### WORK INSTRUCTIONS
When you reach the line containing "[Pulsante di condivisione su Telegram]" in the entries below, start writing out each line exactly, and stop after the line containing "[button] (637, 32)".

━━━ EXTRACTED DATA ━━━

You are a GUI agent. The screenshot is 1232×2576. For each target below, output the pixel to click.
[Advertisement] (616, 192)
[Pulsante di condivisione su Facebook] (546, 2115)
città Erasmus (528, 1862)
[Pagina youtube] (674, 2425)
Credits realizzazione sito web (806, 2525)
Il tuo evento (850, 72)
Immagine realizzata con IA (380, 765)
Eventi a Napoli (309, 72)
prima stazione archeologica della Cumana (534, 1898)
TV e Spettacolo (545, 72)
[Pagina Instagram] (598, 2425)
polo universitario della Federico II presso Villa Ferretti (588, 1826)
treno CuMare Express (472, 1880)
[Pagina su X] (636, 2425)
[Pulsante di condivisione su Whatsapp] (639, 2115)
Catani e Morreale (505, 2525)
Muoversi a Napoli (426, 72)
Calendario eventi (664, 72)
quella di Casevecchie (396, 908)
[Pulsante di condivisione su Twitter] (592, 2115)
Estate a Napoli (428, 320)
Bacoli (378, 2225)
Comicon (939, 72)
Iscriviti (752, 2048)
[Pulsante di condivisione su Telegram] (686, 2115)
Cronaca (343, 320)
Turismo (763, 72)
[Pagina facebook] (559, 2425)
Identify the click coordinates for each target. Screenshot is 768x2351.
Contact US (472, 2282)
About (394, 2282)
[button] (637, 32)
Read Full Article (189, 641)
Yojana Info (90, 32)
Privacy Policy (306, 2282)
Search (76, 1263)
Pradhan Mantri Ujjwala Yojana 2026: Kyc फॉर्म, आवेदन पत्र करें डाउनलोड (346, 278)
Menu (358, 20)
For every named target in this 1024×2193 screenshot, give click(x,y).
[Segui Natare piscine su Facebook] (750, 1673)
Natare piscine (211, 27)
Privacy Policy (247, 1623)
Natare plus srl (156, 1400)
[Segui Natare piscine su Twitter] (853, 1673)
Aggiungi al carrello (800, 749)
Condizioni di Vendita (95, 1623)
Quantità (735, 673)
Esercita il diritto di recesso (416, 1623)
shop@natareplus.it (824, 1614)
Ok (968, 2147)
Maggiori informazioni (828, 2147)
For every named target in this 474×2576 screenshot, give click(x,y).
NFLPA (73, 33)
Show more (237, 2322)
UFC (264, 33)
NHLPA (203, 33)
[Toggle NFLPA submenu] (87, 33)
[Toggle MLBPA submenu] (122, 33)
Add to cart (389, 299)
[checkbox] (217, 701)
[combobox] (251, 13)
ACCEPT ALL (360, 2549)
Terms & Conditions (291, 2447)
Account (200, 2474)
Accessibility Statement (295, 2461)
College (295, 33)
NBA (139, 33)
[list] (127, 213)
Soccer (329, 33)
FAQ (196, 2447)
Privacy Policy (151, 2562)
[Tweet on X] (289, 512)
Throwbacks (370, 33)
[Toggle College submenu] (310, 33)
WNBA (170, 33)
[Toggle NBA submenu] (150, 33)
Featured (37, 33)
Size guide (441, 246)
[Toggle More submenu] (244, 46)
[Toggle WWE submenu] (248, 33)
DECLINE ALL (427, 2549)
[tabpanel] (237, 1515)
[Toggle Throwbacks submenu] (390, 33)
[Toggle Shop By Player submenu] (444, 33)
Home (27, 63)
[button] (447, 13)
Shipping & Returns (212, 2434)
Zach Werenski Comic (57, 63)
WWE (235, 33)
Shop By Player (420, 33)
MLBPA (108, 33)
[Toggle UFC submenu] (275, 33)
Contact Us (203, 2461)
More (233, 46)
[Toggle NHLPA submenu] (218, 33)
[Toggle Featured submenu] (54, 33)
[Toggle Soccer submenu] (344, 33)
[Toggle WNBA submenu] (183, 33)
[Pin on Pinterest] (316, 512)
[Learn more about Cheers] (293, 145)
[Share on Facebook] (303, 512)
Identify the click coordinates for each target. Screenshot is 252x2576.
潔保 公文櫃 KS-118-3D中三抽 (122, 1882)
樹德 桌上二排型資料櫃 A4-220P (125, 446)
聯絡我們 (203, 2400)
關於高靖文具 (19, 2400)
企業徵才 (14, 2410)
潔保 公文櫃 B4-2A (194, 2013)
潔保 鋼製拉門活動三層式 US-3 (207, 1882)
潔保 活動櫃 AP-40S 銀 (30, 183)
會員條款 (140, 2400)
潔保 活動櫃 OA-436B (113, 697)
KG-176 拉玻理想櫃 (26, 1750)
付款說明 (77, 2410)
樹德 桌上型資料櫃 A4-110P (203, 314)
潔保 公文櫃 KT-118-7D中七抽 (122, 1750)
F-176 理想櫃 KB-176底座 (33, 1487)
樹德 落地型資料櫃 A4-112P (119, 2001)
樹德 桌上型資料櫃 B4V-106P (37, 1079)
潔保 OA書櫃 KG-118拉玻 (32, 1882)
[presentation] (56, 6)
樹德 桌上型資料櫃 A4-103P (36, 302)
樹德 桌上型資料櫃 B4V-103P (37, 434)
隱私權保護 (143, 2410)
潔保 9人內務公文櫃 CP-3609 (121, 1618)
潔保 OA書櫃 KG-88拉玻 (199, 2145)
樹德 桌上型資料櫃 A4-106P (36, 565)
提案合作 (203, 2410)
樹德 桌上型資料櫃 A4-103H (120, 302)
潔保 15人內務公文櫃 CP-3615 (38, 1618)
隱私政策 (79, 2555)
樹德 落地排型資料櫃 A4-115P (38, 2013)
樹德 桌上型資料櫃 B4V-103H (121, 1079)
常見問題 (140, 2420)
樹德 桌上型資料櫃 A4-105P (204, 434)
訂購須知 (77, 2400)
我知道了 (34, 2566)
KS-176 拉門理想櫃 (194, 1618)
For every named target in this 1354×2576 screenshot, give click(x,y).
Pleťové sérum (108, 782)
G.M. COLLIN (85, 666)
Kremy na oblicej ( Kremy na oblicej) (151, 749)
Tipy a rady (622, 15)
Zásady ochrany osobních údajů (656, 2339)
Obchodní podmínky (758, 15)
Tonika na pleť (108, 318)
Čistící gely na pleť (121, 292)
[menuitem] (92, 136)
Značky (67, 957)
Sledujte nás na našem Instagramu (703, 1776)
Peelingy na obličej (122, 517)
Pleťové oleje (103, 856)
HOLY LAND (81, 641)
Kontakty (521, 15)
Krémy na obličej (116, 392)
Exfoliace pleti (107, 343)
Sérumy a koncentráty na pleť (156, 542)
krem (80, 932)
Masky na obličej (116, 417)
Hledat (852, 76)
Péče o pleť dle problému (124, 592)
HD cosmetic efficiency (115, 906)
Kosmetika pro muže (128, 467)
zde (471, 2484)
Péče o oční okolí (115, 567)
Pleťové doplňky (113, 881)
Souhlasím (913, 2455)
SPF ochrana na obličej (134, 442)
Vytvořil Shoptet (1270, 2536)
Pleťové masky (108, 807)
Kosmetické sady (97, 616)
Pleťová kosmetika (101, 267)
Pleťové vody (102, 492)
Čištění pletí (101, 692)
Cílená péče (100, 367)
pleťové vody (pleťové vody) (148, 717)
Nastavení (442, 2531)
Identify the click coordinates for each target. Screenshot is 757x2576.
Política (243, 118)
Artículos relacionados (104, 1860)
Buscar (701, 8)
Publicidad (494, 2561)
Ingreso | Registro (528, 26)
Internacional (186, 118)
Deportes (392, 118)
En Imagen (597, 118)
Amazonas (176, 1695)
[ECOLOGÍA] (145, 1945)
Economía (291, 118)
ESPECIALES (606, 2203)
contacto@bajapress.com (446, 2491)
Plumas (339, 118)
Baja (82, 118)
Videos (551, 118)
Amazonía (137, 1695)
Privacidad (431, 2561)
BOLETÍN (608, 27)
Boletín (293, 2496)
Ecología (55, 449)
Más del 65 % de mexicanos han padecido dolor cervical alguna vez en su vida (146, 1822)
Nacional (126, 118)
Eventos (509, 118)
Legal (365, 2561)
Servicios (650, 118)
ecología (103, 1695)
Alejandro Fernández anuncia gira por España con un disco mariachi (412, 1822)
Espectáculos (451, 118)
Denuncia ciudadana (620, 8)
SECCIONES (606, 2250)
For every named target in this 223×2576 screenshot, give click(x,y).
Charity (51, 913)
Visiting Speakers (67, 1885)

━━━

### TASK SOLUTION
[Pulsante di condivisione su Telegram] (686, 2115)
Cronaca (343, 320)
Turismo (763, 72)
[Pagina facebook] (559, 2425)
Identify the click coordinates for each target. Screenshot is 768x2351.
Contact US (472, 2282)
About (394, 2282)
[button] (637, 32)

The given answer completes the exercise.